THE PROBLEM
Respond with exact copies of the lines running from the line that contains "(416) 736-2100 (26, 2511)" to the end of the material.
*** Opening of RECORD SET ***
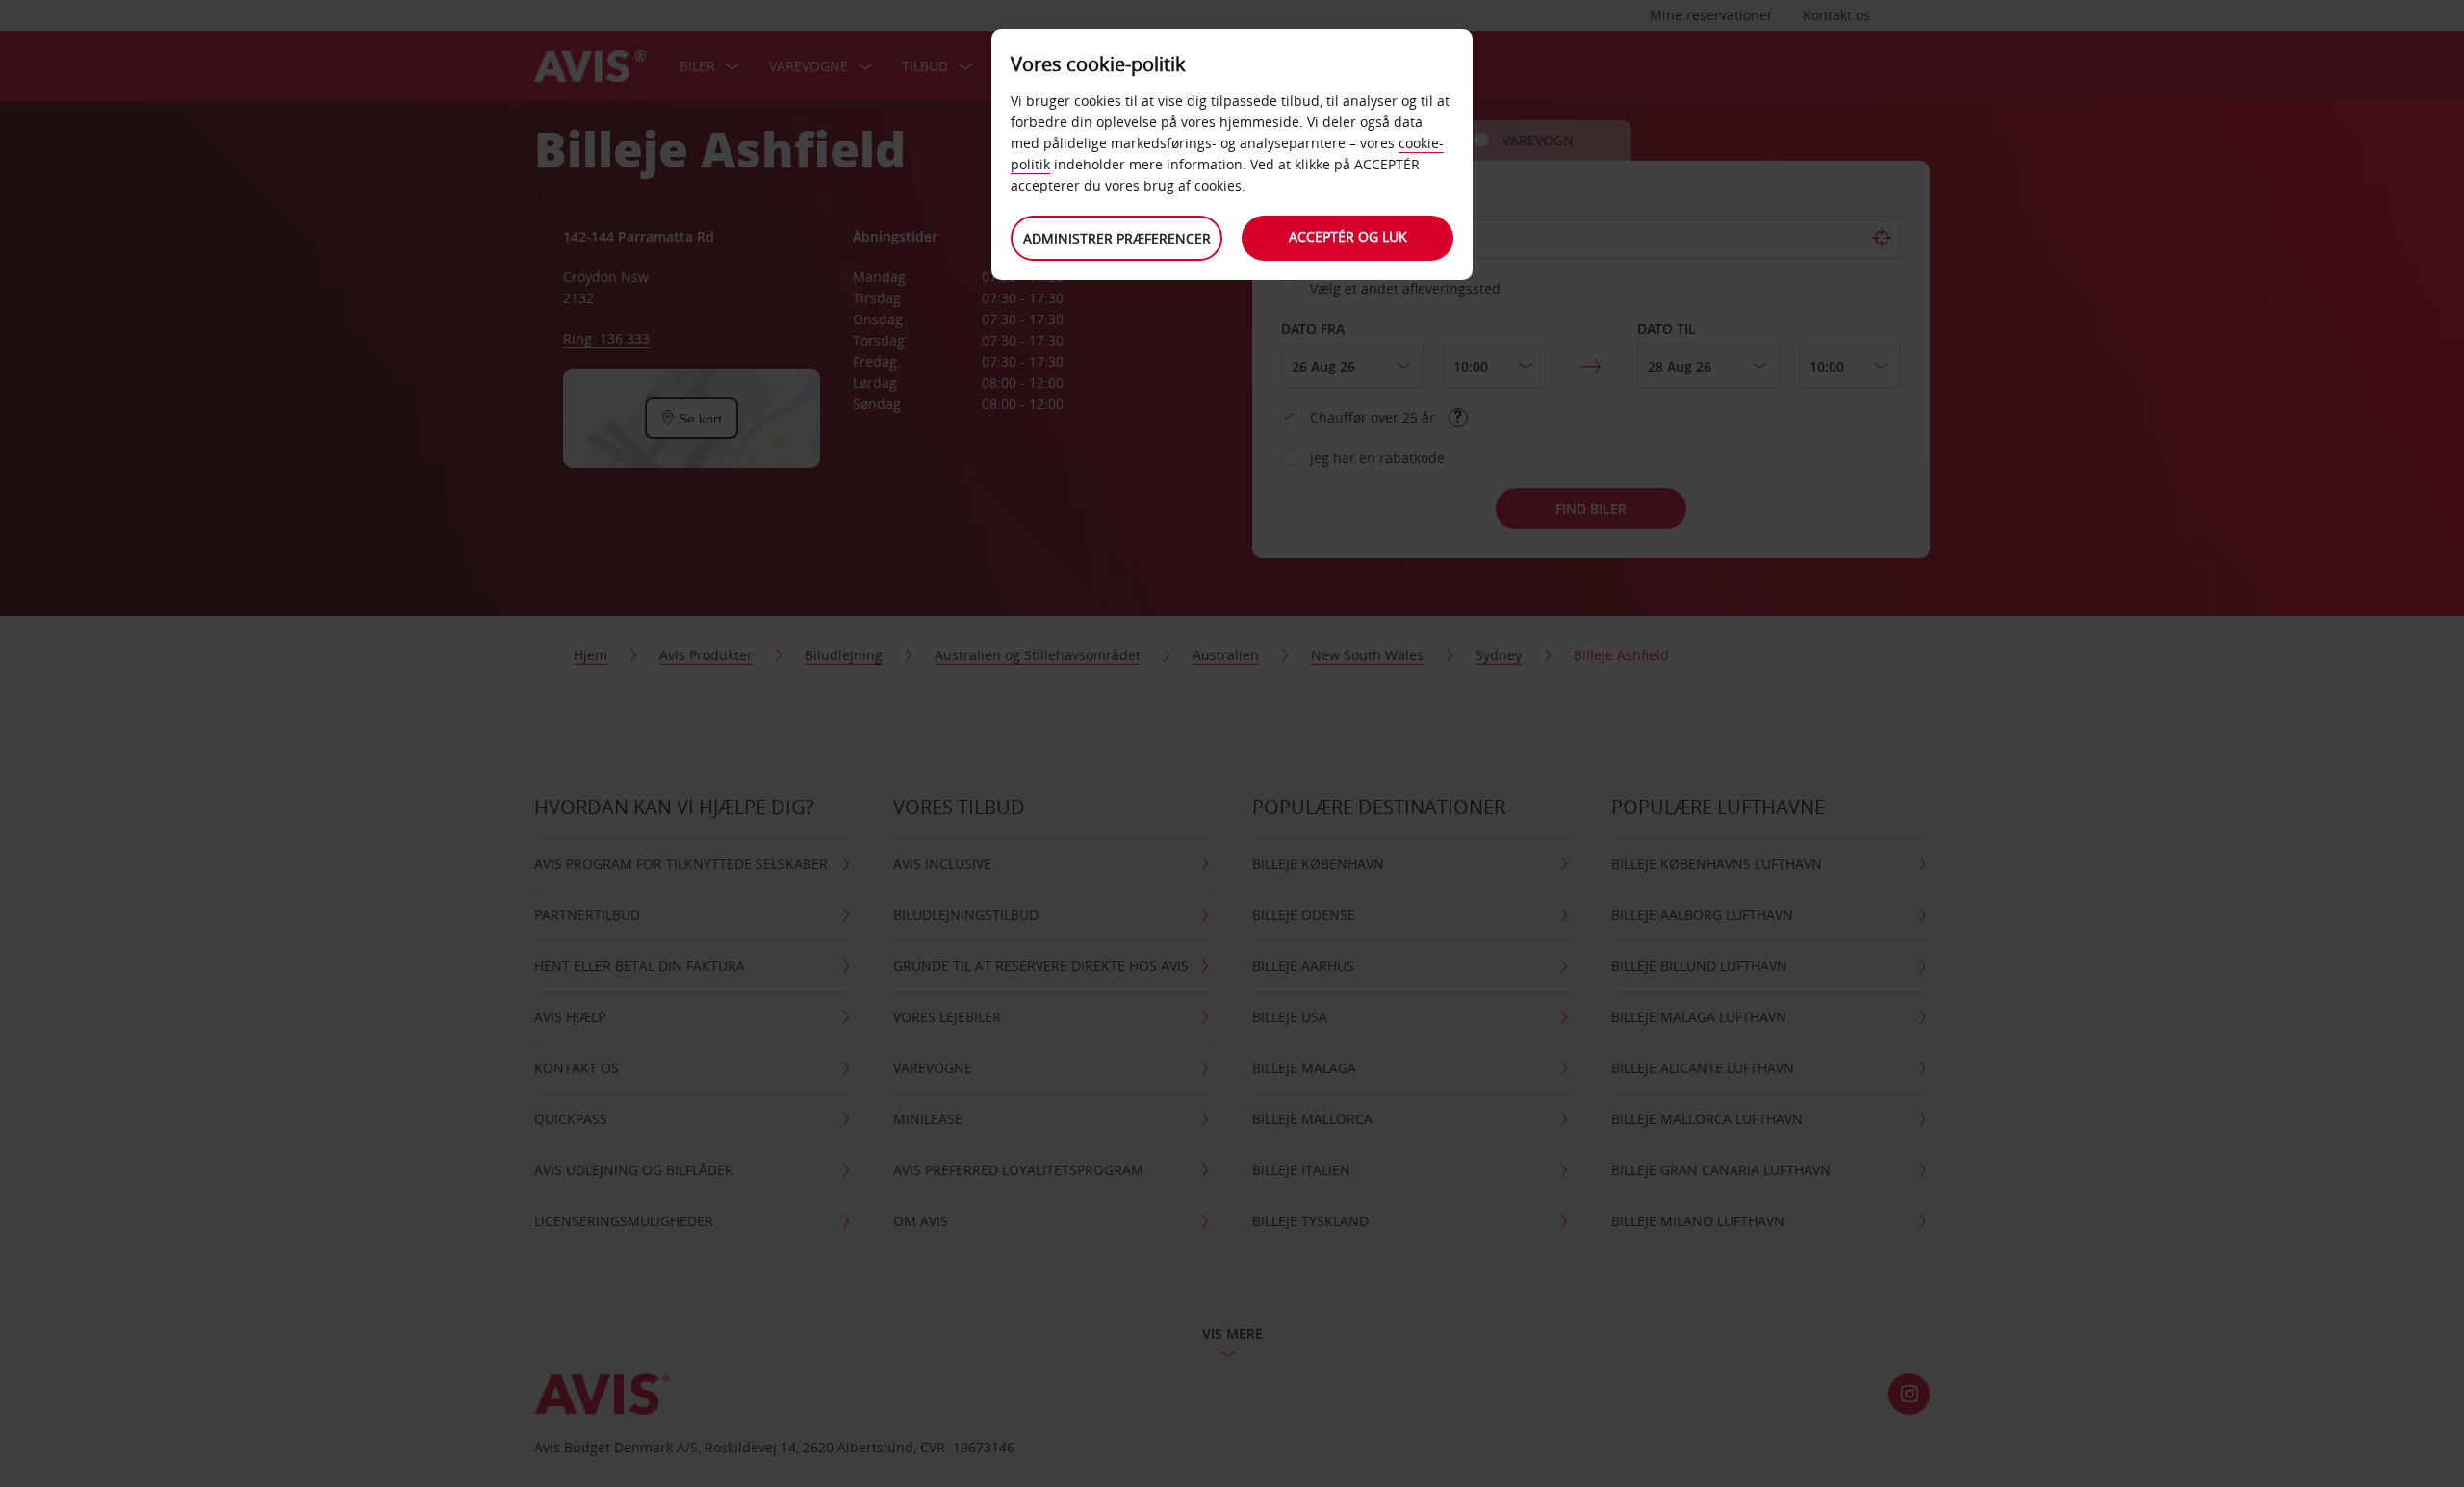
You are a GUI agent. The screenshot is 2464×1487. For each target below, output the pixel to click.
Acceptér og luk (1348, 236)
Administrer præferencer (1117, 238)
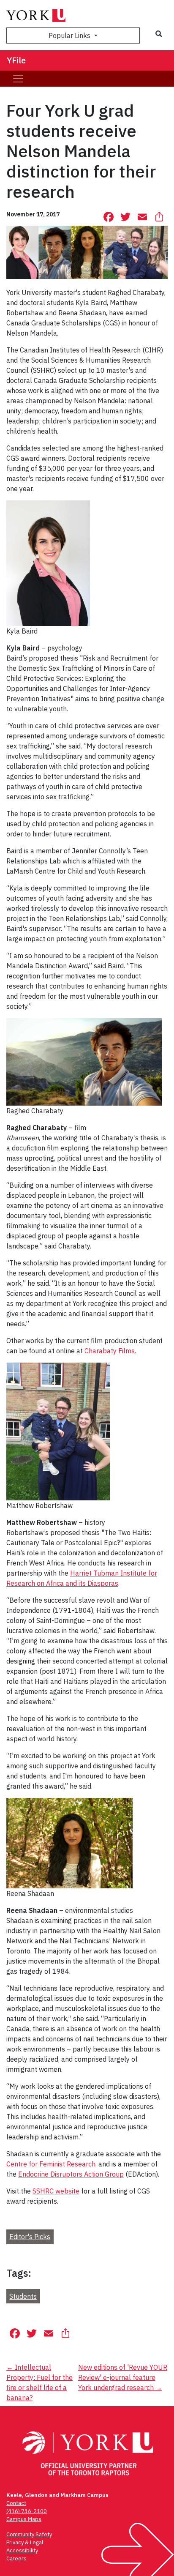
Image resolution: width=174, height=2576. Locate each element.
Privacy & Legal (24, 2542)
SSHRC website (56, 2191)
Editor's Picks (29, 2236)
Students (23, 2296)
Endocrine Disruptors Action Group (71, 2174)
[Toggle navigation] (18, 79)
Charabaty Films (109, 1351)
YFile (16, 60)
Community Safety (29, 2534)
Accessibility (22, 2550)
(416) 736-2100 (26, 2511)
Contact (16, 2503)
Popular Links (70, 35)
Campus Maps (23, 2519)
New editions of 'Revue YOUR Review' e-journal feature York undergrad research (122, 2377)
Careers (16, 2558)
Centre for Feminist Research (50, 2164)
*** Close of RECORD SET ***
ANSWER TO THE EXERCISE
(416) 736-2100 (26, 2511)
Contact (16, 2503)
Popular Links (70, 35)
Campus Maps (23, 2519)
New editions of 'Revue YOUR Review' e-journal feature York undergrad research (122, 2377)
Careers (16, 2558)
Centre for Feminist Research (50, 2164)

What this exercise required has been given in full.